- Born: 1974 (age 51–52) Peoria, Illinois
- Education: Saint Louis University
- Writing career
- Genre: non-fiction

= Kathryn Miles =

American journalist, writer, and environmental theorist

Kathryn Miles (Born Peoria, Illinois in 1974) is an American journalist, writer, and environmental theorist. She is the author of five books including "Trailed: One Woman's Quest to Solve the Shenandoah Murders,", which was named a "best book" of the year by the New York Times.

== Background ==
Miles grew up in the Midwest of the United States and worked as a cub reporter for Journal Star in Peoria, Illinois. She attended college at Saint Louis University. Miles originally enrolled as a pre-law student but soon switched to Philosophy and English. She received a PhD in literary theory but said that "criticism didn't quite fit right either," and so she returned to journalism, her first love.

== Academic career ==
Miles served as professor of Environmental Writing at Unity College from 2001-2013. She has worked as writer-in-residence for Green Mountain College in Poultney, Vermont.. She is currently on the faculty of the Chatham University MFA program.

== Writer ==
Kathryn Miles sold her first book, Adventures with Ari, to Skyhorse Publishing. It was named a "notable book" by Bark Magazine. Her second book, All Standing: The Remarkable Story of the Jeanie Johnston, The Legendary Irish Famine Ship was published by Simon & Schuster in 2013. The book chronicles the story of the Jeanie Johnston, which Miles called "the world's luckiest ship" in an interview on NPR. In 2014 she wrote Superstorm: Nine Days Inside Hurricane Sandy, which was "the first complete moment-by-moment account of the largest Atlantic storm on record". Miles' essays and articles have appeared in publications including The Best American Essays, History, Outside, Popular Mechanics and Terrain.org.
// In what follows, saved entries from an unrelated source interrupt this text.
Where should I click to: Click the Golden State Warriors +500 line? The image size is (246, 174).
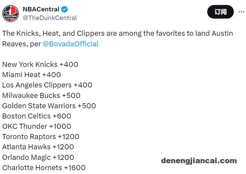point(49,106)
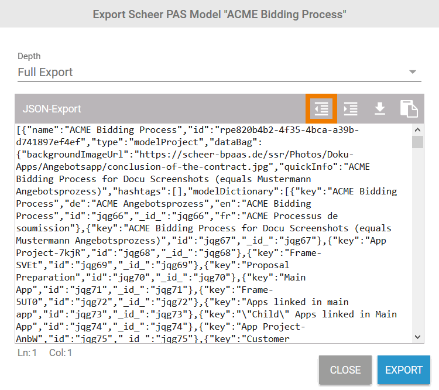Image resolution: width=439 pixels, height=390 pixels.
Task: Copy the JSON to clipboard
Action: (x=409, y=108)
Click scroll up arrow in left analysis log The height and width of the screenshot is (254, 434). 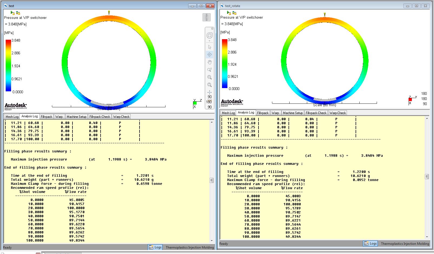click(212, 122)
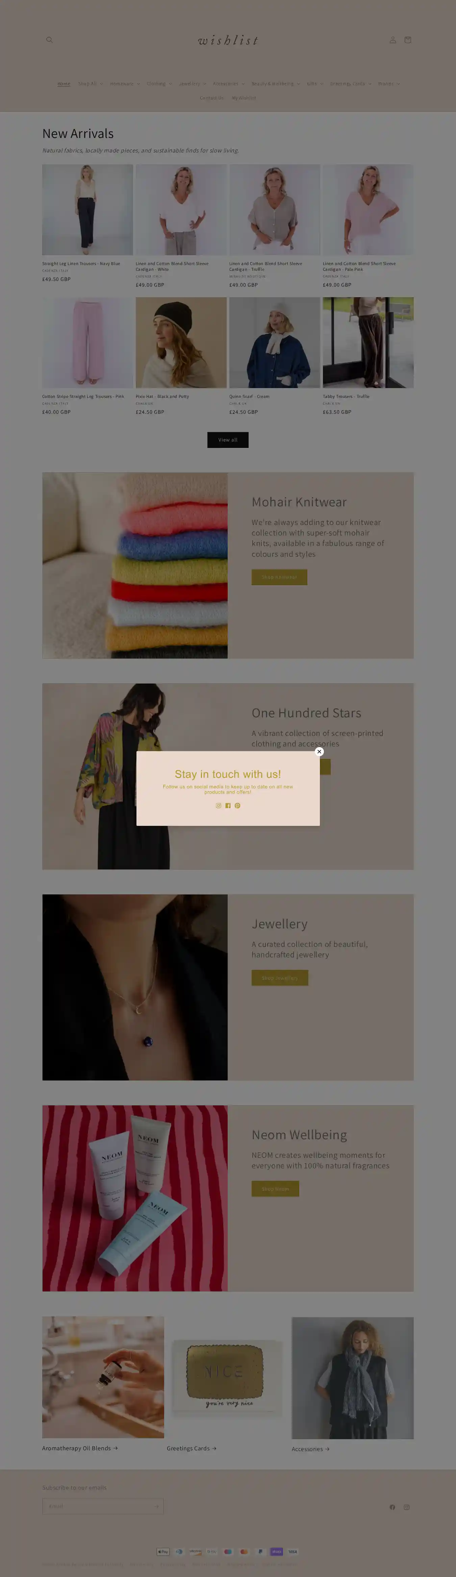Open the Aromatherapy Oil Blends link
The image size is (456, 1577).
pos(80,1448)
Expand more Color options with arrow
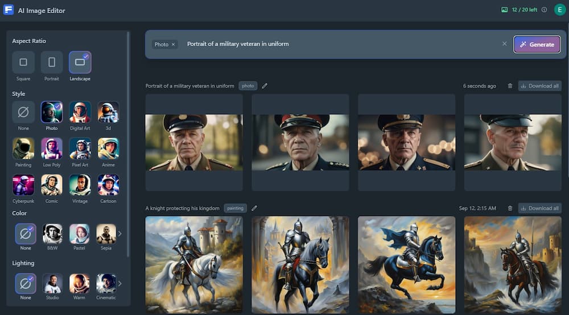 tap(120, 234)
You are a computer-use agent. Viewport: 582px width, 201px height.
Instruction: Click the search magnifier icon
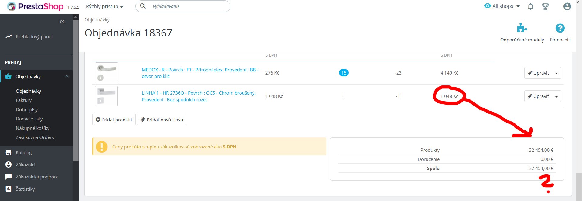pos(143,6)
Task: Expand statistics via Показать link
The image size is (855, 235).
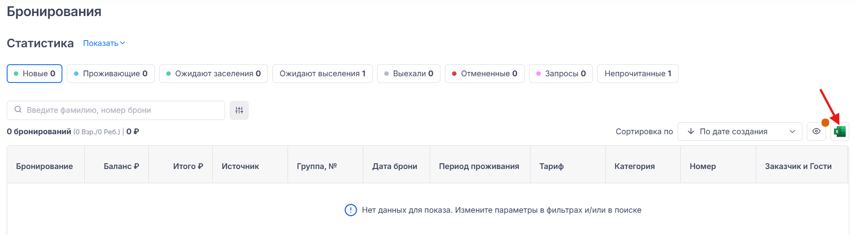Action: [x=104, y=43]
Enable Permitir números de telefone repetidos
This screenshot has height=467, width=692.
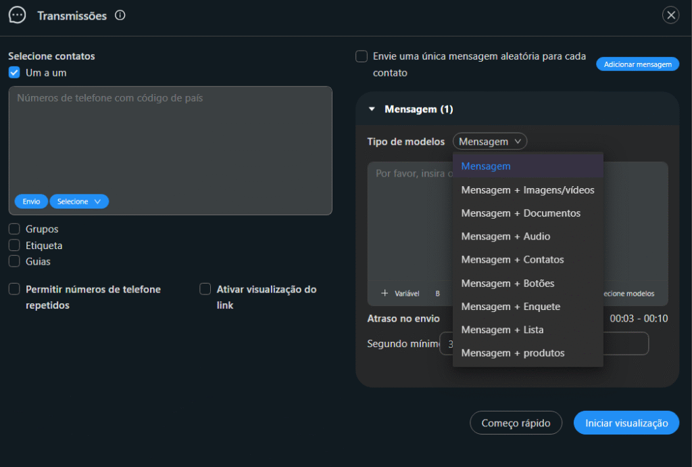[14, 290]

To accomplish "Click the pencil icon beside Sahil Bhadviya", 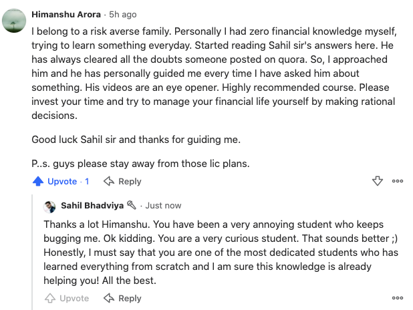I will click(132, 205).
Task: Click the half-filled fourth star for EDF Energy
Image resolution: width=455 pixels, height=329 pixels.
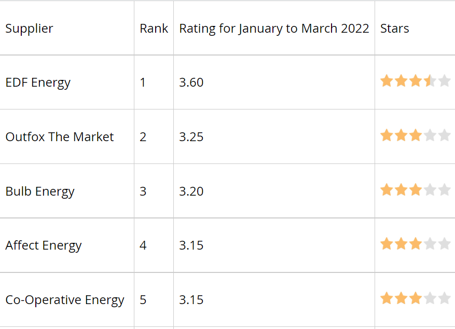Action: (x=430, y=81)
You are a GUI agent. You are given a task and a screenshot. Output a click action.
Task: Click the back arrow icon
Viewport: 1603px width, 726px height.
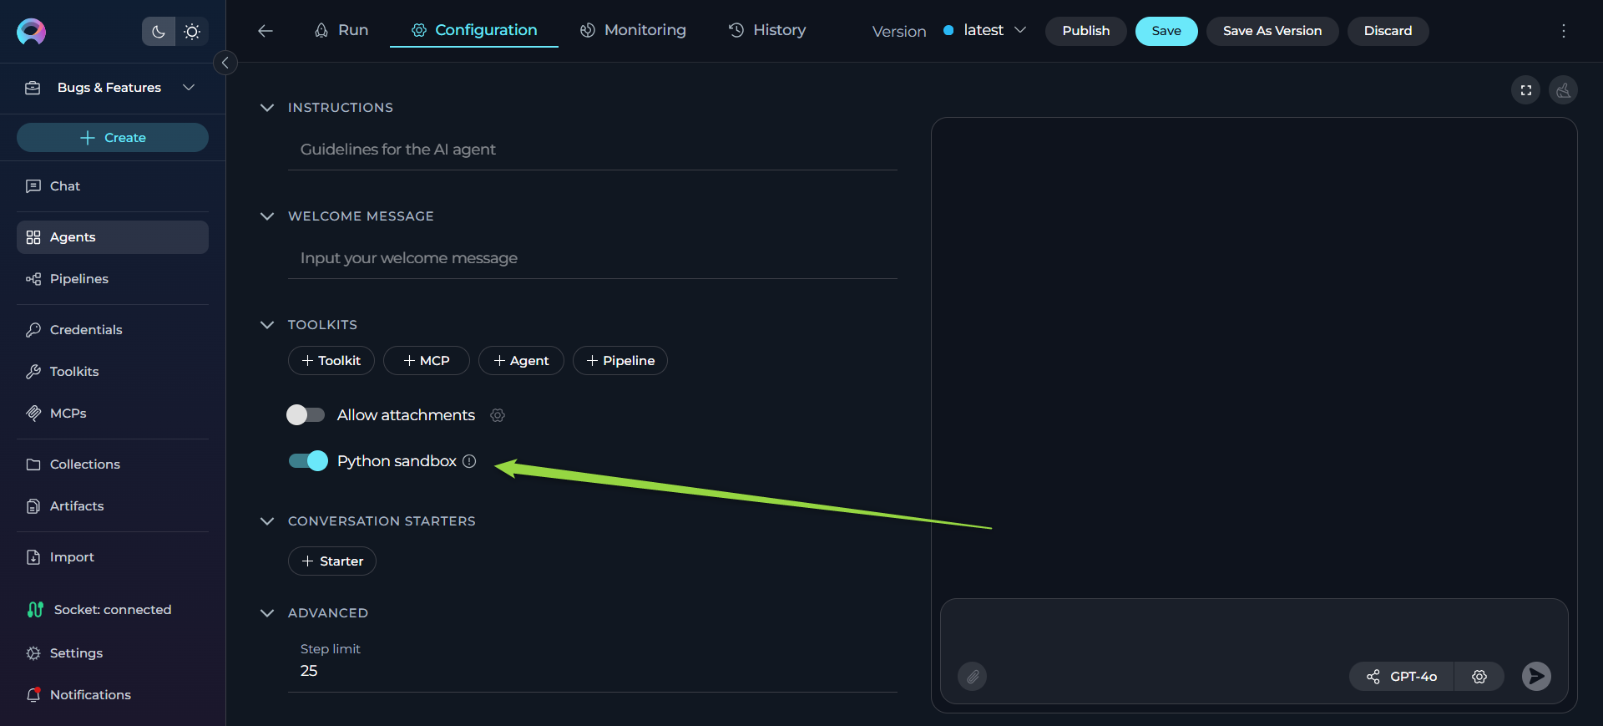coord(265,31)
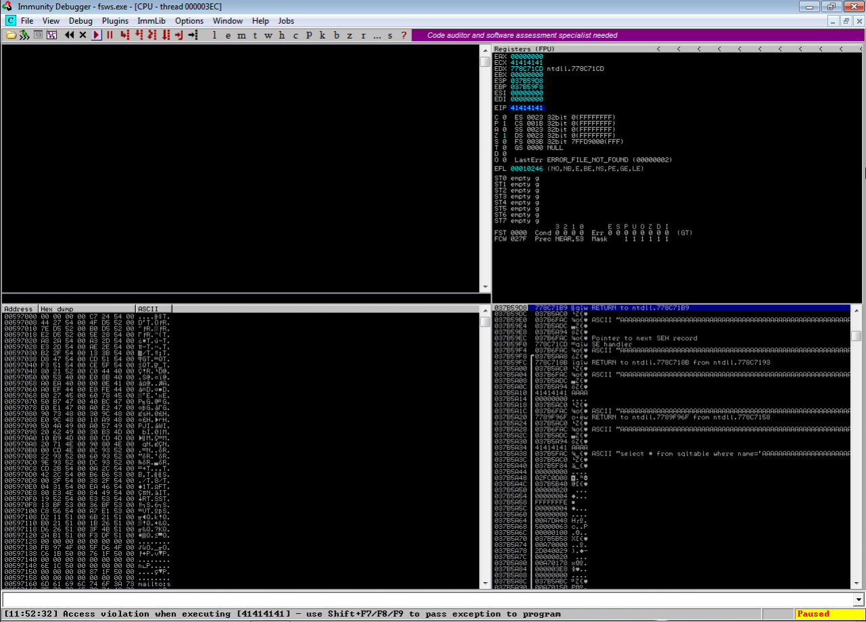Image resolution: width=866 pixels, height=622 pixels.
Task: Run the program with the play icon
Action: click(97, 35)
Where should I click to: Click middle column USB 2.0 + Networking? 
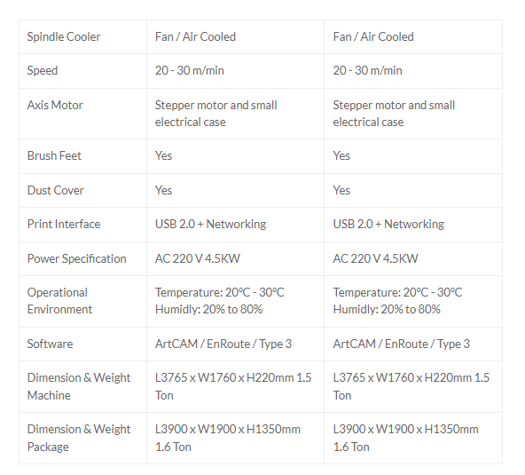click(x=210, y=225)
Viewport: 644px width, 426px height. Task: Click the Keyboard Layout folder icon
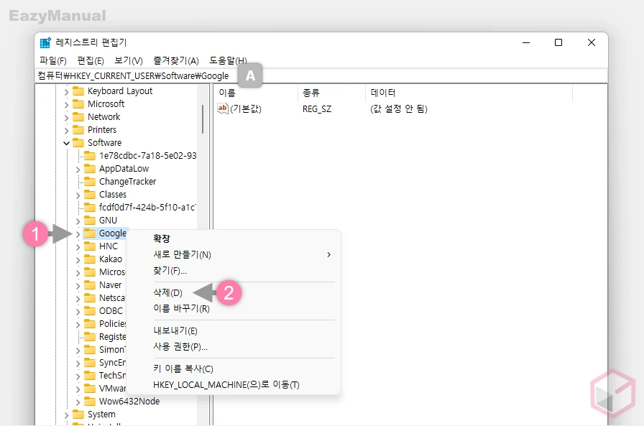[x=78, y=91]
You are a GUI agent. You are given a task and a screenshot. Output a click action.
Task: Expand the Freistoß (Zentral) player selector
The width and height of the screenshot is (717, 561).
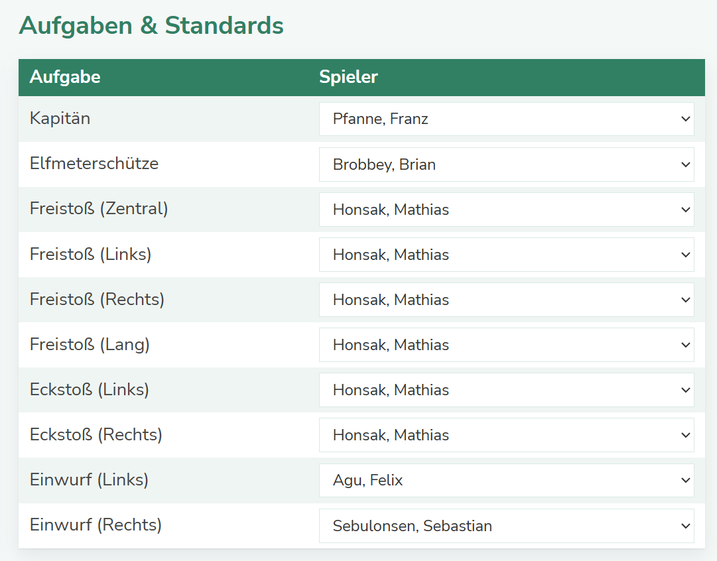click(506, 210)
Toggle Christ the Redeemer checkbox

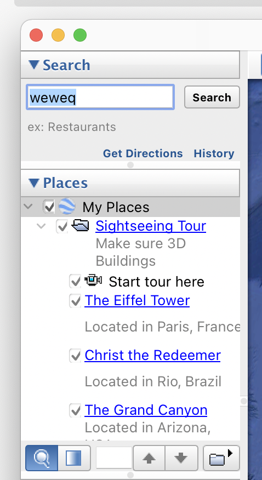75,356
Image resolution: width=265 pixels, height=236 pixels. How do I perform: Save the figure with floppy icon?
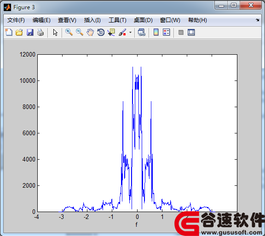(30, 32)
Her investigation into the sinking of the Bounty, which first appeared in Outside, was named one of the best long reads of 2013 by the Daily Beast and a "notable narrative" by Harvard University's Nieman Journalism Foundation. Her fourth book is Quakeland: On the Road to America's Next Devastating Earthquake, a study of the history and future potential of earthquakes in America.

== Bibliography ==
- Trailed: One Woman's Quest to Solve the Shenandoah Murders, Algonquin Books, 2022 ISBN 9781616209094
- Quakeland: On the Road to America's Next Devastating Earthquake, Dutton, 2017. ISBN 9780525955184,
- Superstorm: Nine Days Inside Hurricane Sandy, Dutton, 2014. ISBN 9780525954408,
- All Standing: The Remarkable Story of the Jeanie Johnston, the Legendary Irish Famine Ship, Simon & Schuster, 2013. ISBN 9781451610154,
- Adventures with Ari, Skyhorse, 2009. ISBN 9781602396388,
- Dog is Our Co-Pilot (2009).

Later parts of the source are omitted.